Supplied records:
=== Begin Enclosure ===

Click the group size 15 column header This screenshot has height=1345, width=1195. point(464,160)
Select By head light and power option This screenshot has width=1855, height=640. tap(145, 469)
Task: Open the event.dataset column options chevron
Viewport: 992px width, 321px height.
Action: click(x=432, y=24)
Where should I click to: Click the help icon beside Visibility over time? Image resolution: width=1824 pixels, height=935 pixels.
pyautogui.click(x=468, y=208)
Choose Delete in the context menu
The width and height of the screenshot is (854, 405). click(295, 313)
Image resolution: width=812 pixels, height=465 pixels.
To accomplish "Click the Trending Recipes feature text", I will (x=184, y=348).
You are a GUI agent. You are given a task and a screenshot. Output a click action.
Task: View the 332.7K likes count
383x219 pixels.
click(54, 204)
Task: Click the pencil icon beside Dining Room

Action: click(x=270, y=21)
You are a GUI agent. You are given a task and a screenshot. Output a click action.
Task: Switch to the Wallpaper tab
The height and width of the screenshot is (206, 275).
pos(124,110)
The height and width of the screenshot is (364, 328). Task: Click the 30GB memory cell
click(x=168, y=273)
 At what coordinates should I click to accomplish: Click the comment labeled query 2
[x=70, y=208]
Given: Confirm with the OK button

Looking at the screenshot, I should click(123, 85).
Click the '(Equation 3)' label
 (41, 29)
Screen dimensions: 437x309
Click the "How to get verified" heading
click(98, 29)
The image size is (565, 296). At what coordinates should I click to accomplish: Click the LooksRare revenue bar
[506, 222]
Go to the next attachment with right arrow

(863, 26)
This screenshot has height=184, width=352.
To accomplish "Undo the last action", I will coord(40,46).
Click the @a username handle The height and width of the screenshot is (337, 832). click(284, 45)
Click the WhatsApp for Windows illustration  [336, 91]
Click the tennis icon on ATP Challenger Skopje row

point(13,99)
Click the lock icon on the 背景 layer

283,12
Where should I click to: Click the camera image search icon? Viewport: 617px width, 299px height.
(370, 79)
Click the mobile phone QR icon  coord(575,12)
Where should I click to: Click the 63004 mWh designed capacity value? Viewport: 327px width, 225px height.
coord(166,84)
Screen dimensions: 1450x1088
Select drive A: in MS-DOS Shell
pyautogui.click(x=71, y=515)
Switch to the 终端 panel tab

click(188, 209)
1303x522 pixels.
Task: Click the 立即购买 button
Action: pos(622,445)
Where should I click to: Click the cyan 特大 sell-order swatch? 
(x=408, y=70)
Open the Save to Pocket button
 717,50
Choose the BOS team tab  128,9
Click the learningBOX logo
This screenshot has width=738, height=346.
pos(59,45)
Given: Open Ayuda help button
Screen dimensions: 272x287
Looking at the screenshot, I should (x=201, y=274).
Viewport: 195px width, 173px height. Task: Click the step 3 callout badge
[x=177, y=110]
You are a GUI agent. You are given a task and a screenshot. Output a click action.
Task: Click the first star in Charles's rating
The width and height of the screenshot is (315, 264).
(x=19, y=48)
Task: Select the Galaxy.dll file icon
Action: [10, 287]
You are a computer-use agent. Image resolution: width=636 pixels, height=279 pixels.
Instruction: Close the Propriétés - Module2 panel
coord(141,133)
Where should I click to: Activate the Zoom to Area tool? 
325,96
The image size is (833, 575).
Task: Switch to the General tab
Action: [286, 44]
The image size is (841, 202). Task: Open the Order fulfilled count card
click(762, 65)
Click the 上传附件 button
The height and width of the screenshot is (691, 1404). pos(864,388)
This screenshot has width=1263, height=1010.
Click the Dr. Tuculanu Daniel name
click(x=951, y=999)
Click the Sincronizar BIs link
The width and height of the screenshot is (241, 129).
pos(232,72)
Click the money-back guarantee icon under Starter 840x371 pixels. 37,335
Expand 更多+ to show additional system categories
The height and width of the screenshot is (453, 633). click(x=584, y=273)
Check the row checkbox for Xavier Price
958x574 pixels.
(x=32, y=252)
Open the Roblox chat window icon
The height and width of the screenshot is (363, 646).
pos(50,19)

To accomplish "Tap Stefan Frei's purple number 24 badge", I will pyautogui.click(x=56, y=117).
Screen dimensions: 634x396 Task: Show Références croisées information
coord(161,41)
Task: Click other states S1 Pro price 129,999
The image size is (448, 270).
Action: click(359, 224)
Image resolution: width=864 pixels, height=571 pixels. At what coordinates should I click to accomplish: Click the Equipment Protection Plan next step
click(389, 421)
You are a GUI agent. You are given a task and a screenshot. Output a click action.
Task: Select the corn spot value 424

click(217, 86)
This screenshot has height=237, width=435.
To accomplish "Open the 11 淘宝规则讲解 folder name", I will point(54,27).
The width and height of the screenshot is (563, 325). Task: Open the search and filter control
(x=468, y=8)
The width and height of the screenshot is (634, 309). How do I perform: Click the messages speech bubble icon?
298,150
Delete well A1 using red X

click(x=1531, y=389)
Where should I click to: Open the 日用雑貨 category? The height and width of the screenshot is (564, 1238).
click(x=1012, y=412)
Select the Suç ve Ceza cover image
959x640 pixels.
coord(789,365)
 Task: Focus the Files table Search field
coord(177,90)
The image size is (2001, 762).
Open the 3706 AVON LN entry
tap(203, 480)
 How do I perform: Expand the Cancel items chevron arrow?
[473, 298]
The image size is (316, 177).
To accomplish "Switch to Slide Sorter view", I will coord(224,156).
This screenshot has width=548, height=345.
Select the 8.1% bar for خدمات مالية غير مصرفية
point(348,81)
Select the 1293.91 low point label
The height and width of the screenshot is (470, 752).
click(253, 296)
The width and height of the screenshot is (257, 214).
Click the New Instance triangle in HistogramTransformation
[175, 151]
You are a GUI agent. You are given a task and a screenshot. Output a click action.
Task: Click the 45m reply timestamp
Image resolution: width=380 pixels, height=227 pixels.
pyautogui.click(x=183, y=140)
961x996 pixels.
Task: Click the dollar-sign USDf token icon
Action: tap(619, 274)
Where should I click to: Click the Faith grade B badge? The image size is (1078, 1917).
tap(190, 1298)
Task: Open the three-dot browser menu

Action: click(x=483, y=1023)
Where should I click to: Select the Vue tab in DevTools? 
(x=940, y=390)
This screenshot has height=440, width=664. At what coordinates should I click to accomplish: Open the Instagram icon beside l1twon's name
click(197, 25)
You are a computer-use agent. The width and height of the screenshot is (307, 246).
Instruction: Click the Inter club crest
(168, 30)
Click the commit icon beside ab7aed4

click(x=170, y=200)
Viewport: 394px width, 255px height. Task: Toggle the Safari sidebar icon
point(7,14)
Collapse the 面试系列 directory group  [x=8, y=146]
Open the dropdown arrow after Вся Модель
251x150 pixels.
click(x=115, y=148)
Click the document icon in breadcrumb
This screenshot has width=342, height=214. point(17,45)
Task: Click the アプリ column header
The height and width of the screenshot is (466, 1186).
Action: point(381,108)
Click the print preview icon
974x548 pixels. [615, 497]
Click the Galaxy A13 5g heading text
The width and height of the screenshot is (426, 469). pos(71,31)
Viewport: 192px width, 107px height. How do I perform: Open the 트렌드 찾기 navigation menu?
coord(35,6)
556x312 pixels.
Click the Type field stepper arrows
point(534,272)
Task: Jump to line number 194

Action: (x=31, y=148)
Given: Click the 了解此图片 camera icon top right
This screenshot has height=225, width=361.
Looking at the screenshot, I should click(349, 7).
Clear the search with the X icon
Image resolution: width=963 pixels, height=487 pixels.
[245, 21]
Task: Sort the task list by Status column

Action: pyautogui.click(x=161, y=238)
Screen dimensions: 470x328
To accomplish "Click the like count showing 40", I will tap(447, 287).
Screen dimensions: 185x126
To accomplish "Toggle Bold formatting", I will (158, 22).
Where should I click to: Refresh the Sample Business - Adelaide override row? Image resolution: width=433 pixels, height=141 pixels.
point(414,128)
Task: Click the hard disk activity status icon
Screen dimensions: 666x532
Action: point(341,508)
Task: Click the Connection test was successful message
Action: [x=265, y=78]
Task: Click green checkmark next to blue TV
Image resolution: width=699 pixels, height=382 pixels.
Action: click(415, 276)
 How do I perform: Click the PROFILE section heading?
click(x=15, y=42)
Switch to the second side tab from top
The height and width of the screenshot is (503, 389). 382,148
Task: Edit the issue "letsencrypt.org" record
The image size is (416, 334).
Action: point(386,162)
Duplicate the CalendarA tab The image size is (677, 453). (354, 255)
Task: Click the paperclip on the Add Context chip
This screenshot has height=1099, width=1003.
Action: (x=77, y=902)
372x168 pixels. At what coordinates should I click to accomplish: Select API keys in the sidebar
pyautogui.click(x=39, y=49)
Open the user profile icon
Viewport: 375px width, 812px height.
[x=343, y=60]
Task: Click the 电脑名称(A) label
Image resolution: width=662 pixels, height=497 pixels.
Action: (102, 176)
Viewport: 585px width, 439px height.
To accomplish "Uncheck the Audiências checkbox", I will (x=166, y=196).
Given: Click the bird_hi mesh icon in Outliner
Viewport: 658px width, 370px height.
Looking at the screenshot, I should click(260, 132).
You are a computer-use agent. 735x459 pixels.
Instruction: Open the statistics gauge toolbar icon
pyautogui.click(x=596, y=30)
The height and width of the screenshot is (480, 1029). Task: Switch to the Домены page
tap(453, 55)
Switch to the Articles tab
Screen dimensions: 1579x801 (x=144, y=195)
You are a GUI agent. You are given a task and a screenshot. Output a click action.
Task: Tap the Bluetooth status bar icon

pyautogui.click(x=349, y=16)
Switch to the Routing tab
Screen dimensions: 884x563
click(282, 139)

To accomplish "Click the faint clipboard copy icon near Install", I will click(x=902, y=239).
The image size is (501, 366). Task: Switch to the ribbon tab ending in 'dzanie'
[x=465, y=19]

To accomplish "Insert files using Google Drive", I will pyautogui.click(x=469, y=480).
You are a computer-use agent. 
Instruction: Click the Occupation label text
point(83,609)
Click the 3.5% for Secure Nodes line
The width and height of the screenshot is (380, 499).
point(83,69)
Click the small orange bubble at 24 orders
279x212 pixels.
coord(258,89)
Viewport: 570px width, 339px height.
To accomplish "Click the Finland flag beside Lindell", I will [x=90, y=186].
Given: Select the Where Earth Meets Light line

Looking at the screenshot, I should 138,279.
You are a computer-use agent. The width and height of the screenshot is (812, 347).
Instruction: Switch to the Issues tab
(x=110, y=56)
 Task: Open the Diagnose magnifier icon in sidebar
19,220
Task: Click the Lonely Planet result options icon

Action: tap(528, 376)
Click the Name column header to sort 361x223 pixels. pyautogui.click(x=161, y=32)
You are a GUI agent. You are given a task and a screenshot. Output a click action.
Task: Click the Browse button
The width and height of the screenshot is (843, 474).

=== End Enclosure ===

Your objective: Scan the lines above for "Image resolution: width=699" and for "You are a computer-use agent. 735x459 pixels.". Repeat exactly the line holding each of them and every line in between.

Solved exercise:
Image resolution: width=699 pixels, height=382 pixels.
Action: click(415, 276)
 How do I perform: Click the PROFILE section heading?
click(x=15, y=42)
Switch to the second side tab from top
The height and width of the screenshot is (503, 389). 382,148
Task: Edit the issue "letsencrypt.org" record
The image size is (416, 334).
Action: point(386,162)
Duplicate the CalendarA tab The image size is (677, 453). (354, 255)
Task: Click the paperclip on the Add Context chip
This screenshot has height=1099, width=1003.
Action: (x=77, y=902)
372x168 pixels. At what coordinates should I click to accomplish: Select API keys in the sidebar
pyautogui.click(x=39, y=49)
Open the user profile icon
Viewport: 375px width, 812px height.
[x=343, y=60]
Task: Click the 电脑名称(A) label
Image resolution: width=662 pixels, height=497 pixels.
Action: (102, 176)
Viewport: 585px width, 439px height.
To accomplish "Uncheck the Audiências checkbox", I will (x=166, y=196).
Given: Click the bird_hi mesh icon in Outliner
Viewport: 658px width, 370px height.
Looking at the screenshot, I should click(260, 132).
You are a computer-use agent. 735x459 pixels.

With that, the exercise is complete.